====== Data extracts ======

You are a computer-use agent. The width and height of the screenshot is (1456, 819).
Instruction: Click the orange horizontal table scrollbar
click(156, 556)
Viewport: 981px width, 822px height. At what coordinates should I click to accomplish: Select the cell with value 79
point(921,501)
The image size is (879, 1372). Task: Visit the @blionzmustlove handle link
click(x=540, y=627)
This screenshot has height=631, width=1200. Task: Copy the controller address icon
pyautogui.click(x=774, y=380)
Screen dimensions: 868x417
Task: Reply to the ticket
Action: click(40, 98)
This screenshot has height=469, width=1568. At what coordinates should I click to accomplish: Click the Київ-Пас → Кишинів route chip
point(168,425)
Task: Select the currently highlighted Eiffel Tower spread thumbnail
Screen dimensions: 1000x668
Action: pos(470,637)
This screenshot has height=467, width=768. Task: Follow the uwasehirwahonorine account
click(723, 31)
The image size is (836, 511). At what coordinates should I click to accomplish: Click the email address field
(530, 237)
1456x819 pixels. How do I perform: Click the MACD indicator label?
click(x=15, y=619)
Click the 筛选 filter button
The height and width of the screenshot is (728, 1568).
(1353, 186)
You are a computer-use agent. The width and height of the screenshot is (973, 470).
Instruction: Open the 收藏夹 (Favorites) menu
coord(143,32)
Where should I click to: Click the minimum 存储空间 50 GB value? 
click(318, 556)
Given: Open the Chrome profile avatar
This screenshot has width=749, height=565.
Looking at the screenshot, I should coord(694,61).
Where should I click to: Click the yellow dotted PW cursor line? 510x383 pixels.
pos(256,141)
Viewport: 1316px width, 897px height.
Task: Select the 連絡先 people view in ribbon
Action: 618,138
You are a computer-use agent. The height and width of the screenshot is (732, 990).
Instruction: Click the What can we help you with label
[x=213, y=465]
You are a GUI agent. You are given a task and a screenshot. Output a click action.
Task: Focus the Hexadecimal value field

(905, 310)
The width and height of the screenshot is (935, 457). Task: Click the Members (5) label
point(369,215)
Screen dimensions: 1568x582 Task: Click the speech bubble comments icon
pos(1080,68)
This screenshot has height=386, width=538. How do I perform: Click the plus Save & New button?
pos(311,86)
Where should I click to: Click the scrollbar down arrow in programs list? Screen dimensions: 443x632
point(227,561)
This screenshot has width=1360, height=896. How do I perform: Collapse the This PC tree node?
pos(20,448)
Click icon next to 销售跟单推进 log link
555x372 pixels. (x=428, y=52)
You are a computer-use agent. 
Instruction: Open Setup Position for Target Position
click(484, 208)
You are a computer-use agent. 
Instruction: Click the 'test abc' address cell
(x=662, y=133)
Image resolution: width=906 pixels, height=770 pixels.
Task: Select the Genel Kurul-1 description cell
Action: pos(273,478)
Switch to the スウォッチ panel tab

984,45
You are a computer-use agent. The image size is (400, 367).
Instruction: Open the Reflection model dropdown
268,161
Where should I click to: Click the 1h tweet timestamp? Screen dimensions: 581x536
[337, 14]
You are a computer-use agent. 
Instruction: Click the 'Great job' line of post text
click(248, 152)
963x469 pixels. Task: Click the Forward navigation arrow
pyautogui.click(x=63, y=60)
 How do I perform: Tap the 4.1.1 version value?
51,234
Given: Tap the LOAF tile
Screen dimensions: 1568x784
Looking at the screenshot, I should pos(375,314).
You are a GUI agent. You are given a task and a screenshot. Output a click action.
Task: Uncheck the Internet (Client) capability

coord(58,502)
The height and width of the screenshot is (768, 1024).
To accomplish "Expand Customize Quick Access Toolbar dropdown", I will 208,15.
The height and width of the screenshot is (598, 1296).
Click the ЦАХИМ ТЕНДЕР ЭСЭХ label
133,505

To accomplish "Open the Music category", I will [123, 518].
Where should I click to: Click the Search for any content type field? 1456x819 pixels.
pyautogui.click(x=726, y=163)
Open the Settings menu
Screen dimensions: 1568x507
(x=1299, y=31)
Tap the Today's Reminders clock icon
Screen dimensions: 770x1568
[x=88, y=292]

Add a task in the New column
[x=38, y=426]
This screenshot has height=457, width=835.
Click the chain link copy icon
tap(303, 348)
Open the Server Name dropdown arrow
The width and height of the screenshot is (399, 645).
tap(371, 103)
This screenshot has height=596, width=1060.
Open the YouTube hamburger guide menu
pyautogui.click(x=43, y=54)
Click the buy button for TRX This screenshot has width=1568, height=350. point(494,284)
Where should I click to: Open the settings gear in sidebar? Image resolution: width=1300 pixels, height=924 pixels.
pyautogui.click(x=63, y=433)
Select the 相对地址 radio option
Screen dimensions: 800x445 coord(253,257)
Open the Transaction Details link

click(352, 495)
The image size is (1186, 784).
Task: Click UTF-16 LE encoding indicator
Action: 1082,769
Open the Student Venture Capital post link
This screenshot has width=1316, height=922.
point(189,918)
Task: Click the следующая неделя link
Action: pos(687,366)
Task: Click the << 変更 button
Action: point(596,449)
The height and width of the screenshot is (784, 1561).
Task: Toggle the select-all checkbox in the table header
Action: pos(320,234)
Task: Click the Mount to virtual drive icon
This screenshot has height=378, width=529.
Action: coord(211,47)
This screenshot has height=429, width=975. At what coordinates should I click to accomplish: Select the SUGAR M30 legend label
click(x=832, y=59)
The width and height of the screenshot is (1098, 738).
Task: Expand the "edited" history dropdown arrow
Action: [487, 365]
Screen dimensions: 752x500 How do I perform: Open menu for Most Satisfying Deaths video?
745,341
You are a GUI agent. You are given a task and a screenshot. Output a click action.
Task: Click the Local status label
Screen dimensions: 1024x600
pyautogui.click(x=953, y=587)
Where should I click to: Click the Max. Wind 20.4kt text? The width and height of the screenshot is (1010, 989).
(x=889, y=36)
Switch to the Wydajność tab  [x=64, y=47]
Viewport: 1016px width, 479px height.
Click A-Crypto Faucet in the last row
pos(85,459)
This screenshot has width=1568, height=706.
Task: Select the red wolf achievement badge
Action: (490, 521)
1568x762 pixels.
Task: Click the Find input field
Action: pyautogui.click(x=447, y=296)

======

Task directions >> All of the material is to be given again exactly.

Worked solution >>
You are a computer-use agent. The width and height of the screenshot is (1456, 819).
Instruction: Click the orange horizontal table scrollbar
click(156, 556)
Viewport: 981px width, 822px height. At what coordinates should I click to accomplish: Select the cell with value 79
point(921,501)
The image size is (879, 1372). Task: Visit the @blionzmustlove handle link
click(x=540, y=627)
This screenshot has height=631, width=1200. Task: Copy the controller address icon
pyautogui.click(x=774, y=380)
Screen dimensions: 868x417
Task: Reply to the ticket
Action: click(40, 98)
This screenshot has height=469, width=1568. At what coordinates should I click to accomplish: Click the Київ-Пас → Кишинів route chip
point(168,425)
Task: Select the currently highlighted Eiffel Tower spread thumbnail
Screen dimensions: 1000x668
Action: pos(470,637)
This screenshot has height=467, width=768. Task: Follow the uwasehirwahonorine account
click(723, 31)
The image size is (836, 511). At what coordinates should I click to accomplish: Click the email address field
(530, 237)
1456x819 pixels. How do I perform: Click the MACD indicator label?
click(x=15, y=619)
Click the 筛选 filter button
The height and width of the screenshot is (728, 1568).
(1353, 186)
You are a computer-use agent. The width and height of the screenshot is (973, 470).
Instruction: Open the 收藏夹 (Favorites) menu
coord(143,32)
Where should I click to: Click the minimum 存储空间 50 GB value? 
click(318, 556)
Given: Open the Chrome profile avatar
This screenshot has width=749, height=565.
Looking at the screenshot, I should coord(694,61).
Where should I click to: Click the yellow dotted PW cursor line? 510x383 pixels.
pos(256,141)
Viewport: 1316px width, 897px height.
Task: Select the 連絡先 people view in ribbon
Action: 618,138
You are a computer-use agent. The height and width of the screenshot is (732, 990).
Instruction: Click the What can we help you with label
[x=213, y=465]
You are a GUI agent. You are given a task and a screenshot. Output a click action.
Task: Focus the Hexadecimal value field

(905, 310)
The width and height of the screenshot is (935, 457). Task: Click the Members (5) label
point(369,215)
Screen dimensions: 1568x582 Task: Click the speech bubble comments icon
pos(1080,68)
This screenshot has height=386, width=538. How do I perform: Click the plus Save & New button?
pos(311,86)
Where should I click to: Click the scrollbar down arrow in programs list? Screen dimensions: 443x632
point(227,561)
This screenshot has width=1360, height=896. How do I perform: Collapse the This PC tree node?
pos(20,448)
Click icon next to 销售跟单推进 log link
555x372 pixels. (x=428, y=52)
You are a computer-use agent. 
Instruction: Open Setup Position for Target Position
click(484, 208)
You are a computer-use agent. 
Instruction: Click the 'test abc' address cell
(x=662, y=133)
Image resolution: width=906 pixels, height=770 pixels.
Task: Select the Genel Kurul-1 description cell
Action: pos(273,478)
Switch to the スウォッチ panel tab

984,45
You are a computer-use agent. The image size is (400, 367).
Instruction: Open the Reflection model dropdown
268,161
Where should I click to: Click the 1h tweet timestamp? Screen dimensions: 581x536
[337, 14]
You are a computer-use agent. 
Instruction: Click the 'Great job' line of post text
click(248, 152)
963x469 pixels. Task: Click the Forward navigation arrow
pyautogui.click(x=63, y=60)
 How do I perform: Tap the 4.1.1 version value?
51,234
Given: Tap the LOAF tile
Screen dimensions: 1568x784
Looking at the screenshot, I should pos(375,314).
You are a GUI agent. You are given a task and a screenshot. Output a click action.
Task: Uncheck the Internet (Client) capability

coord(58,502)
The height and width of the screenshot is (768, 1024).
To accomplish "Expand Customize Quick Access Toolbar dropdown", I will 208,15.
The height and width of the screenshot is (598, 1296).
Click the ЦАХИМ ТЕНДЕР ЭСЭХ label
133,505

To accomplish "Open the Music category", I will [123, 518].
Where should I click to: Click the Search for any content type field? 1456x819 pixels.
pyautogui.click(x=726, y=163)
Open the Settings menu
Screen dimensions: 1568x507
(x=1299, y=31)
Tap the Today's Reminders clock icon
Screen dimensions: 770x1568
[x=88, y=292]

Add a task in the New column
[x=38, y=426]
This screenshot has height=457, width=835.
Click the chain link copy icon
tap(303, 348)
Open the Server Name dropdown arrow
The width and height of the screenshot is (399, 645).
tap(371, 103)
This screenshot has height=596, width=1060.
Open the YouTube hamburger guide menu
pyautogui.click(x=43, y=54)
Click the buy button for TRX This screenshot has width=1568, height=350. point(494,284)
Where should I click to: Open the settings gear in sidebar? Image resolution: width=1300 pixels, height=924 pixels.
pyautogui.click(x=63, y=433)
Select the 相对地址 radio option
Screen dimensions: 800x445 coord(253,257)
Open the Transaction Details link

click(352, 495)
The image size is (1186, 784).
Task: Click UTF-16 LE encoding indicator
Action: 1082,769
Open the Student Venture Capital post link
This screenshot has width=1316, height=922.
point(189,918)
Task: Click the следующая неделя link
Action: pos(687,366)
Task: Click the << 変更 button
Action: point(596,449)
The height and width of the screenshot is (784, 1561).
Task: Toggle the select-all checkbox in the table header
Action: pos(320,234)
Task: Click the Mount to virtual drive icon
This screenshot has height=378, width=529.
Action: coord(211,47)
This screenshot has height=429, width=975. At what coordinates should I click to accomplish: Select the SUGAR M30 legend label
click(x=832, y=59)
The width and height of the screenshot is (1098, 738).
Task: Expand the "edited" history dropdown arrow
Action: [487, 365]
Screen dimensions: 752x500 How do I perform: Open menu for Most Satisfying Deaths video?
745,341
You are a GUI agent. You are given a task and a screenshot. Output a click action.
Task: Click the Local status label
Screen dimensions: 1024x600
pyautogui.click(x=953, y=587)
Where should I click to: Click the Max. Wind 20.4kt text? The width and height of the screenshot is (1010, 989).
(x=889, y=36)
Switch to the Wydajność tab  [x=64, y=47]
Viewport: 1016px width, 479px height.
Click A-Crypto Faucet in the last row
pos(85,459)
This screenshot has width=1568, height=706.
Task: Select the red wolf achievement badge
Action: (490, 521)
1568x762 pixels.
Task: Click the Find input field
Action: pyautogui.click(x=447, y=296)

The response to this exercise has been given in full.